A putrid stench of blood mixed with the sulfuric smell of gunpowder lingered heavy in the air, complemented by a smoky haze of spent powder charges that sent murderous balls of canister bellowing out of the roaring guns just hours before. Brothers lay hunched over each other, beaten, shot and slashed, mumbling in pain, crying aloud for their mothers and their home as they awaited the cold touch of death. Occasionally a wounded horse, gored or with a broken leg would whinny in agony, while wounded men cut down in the fury of battle, half-consciously moaned as they slowly bled to death. Unfortunately, this was all-too-often the bloody aftermath of the many battles of American civil war.
What could drive brothers and countrymen to take up arms against each other? What could cause such merciless carnage that tore apart families and a nation? Was the American civil war necessary?.

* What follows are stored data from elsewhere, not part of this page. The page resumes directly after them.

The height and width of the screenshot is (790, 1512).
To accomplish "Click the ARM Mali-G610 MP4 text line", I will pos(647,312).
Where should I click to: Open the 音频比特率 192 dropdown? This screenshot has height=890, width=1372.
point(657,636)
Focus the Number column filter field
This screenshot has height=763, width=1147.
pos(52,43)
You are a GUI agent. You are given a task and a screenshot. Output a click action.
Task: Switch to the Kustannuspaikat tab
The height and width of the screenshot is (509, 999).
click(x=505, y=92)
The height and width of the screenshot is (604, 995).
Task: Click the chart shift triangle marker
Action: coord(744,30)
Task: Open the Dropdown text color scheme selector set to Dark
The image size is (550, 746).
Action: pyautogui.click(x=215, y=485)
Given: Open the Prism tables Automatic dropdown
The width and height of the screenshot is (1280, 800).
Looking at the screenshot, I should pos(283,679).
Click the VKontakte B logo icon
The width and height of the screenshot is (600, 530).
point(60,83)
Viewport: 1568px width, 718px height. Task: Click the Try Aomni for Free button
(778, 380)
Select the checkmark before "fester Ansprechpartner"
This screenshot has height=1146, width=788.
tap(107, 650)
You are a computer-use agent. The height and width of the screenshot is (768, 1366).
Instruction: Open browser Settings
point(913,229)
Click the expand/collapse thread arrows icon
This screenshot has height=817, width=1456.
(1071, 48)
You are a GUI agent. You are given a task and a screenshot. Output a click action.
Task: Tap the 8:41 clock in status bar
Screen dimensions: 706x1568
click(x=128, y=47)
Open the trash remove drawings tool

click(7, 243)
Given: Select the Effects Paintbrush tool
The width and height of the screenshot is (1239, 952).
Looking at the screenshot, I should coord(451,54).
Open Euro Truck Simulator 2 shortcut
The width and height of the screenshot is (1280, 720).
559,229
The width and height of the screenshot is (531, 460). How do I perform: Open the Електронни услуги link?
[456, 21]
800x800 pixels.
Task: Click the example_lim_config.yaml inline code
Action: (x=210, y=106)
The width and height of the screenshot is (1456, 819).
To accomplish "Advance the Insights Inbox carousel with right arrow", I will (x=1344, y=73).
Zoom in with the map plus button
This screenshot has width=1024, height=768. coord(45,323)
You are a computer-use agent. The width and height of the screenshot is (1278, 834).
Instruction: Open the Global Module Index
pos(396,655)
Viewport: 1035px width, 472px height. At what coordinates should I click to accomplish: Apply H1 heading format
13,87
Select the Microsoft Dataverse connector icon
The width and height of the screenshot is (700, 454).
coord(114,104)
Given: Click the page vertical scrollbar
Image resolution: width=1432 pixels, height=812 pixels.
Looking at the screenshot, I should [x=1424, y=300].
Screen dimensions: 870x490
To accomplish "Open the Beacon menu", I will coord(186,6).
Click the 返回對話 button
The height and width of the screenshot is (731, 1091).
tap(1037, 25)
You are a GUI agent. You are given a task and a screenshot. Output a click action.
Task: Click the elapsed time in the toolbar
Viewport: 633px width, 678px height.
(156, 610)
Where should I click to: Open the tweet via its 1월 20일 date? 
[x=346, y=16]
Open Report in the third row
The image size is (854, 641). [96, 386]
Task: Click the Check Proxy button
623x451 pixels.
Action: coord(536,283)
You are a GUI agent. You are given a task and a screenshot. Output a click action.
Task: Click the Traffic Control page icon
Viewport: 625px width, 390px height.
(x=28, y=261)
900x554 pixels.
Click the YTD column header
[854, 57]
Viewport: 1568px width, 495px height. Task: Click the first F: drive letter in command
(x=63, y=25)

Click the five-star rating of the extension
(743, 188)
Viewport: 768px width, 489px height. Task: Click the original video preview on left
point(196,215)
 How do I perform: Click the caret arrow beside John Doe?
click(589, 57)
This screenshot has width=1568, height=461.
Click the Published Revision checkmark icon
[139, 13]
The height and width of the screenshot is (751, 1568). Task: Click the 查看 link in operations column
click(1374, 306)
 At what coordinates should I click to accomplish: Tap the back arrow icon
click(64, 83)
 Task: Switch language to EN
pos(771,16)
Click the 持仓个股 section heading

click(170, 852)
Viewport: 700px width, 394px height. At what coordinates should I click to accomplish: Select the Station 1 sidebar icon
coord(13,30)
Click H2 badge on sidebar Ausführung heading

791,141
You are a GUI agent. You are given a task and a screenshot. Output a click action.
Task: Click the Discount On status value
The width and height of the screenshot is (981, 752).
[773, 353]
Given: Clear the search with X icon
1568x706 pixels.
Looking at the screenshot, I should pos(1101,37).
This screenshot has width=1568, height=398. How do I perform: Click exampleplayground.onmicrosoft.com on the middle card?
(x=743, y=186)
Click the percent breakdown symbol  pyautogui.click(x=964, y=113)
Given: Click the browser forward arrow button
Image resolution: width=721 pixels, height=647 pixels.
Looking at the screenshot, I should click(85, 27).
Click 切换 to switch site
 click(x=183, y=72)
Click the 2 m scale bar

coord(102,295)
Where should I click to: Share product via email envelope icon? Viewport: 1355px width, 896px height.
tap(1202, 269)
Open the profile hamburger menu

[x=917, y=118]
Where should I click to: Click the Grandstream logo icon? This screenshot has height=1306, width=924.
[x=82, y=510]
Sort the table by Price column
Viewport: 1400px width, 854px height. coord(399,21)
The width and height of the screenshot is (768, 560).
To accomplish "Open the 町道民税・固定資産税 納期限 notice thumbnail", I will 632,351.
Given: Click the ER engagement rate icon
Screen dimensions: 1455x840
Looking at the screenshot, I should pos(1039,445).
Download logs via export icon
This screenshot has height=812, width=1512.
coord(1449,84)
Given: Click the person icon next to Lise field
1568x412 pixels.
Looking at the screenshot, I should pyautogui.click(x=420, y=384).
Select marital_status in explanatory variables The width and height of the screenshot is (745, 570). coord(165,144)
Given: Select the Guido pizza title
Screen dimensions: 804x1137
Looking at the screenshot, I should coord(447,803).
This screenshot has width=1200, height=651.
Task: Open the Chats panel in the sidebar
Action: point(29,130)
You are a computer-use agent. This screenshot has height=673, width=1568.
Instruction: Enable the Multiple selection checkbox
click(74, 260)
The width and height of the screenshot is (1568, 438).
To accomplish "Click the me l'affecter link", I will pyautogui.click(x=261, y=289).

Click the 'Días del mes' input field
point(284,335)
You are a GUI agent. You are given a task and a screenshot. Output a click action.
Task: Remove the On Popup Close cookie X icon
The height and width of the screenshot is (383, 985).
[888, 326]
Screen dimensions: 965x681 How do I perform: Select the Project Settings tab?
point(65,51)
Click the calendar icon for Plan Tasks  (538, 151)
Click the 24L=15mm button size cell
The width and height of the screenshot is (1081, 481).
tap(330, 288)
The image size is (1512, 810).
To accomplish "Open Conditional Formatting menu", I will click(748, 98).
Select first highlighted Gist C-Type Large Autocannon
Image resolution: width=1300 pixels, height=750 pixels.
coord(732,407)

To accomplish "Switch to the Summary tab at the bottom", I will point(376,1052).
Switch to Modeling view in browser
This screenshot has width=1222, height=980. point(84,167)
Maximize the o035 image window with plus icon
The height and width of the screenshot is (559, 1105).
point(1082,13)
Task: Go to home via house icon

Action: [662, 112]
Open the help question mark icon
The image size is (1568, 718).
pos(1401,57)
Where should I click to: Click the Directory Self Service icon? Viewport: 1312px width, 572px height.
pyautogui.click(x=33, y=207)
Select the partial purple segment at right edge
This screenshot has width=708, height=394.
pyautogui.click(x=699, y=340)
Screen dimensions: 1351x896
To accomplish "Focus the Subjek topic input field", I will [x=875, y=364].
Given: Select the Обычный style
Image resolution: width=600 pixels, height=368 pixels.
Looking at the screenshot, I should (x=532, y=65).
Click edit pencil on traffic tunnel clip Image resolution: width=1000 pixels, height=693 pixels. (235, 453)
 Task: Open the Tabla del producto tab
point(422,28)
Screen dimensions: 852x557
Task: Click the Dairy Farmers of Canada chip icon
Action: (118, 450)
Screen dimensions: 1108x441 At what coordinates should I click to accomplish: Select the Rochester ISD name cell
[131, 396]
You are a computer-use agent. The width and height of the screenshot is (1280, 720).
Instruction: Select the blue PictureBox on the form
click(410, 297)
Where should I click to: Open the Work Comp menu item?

The American civil war was a long and bloody war. It split the United States apart at the seams, pitting former compatriots in a savage war to protect their beliefs and cultures. But in spite of the plethora of destruction and atrocities caused by the American civil war, I believe that the American civil war was a necessary evil, and one that was almost inevitable. The regional cultures, economies, and subsequently their political agendas, were simply far to opposite each other to peaceably co-exist under the same loose federal system. The US constitutional emphasis on state rights allowed the South to secede and go to war with its former compatriots.
To find the roots of the civil war, one must trace all the way back to the settling of the 13 Colonies. When the British began to colonize America, two distinctly different types of settlers began to claim the land. In the North, middle and lower class settlers came to America seeking refuge from religious persecution. They were typically hard workers, settling in communities to practice their religion without consequence.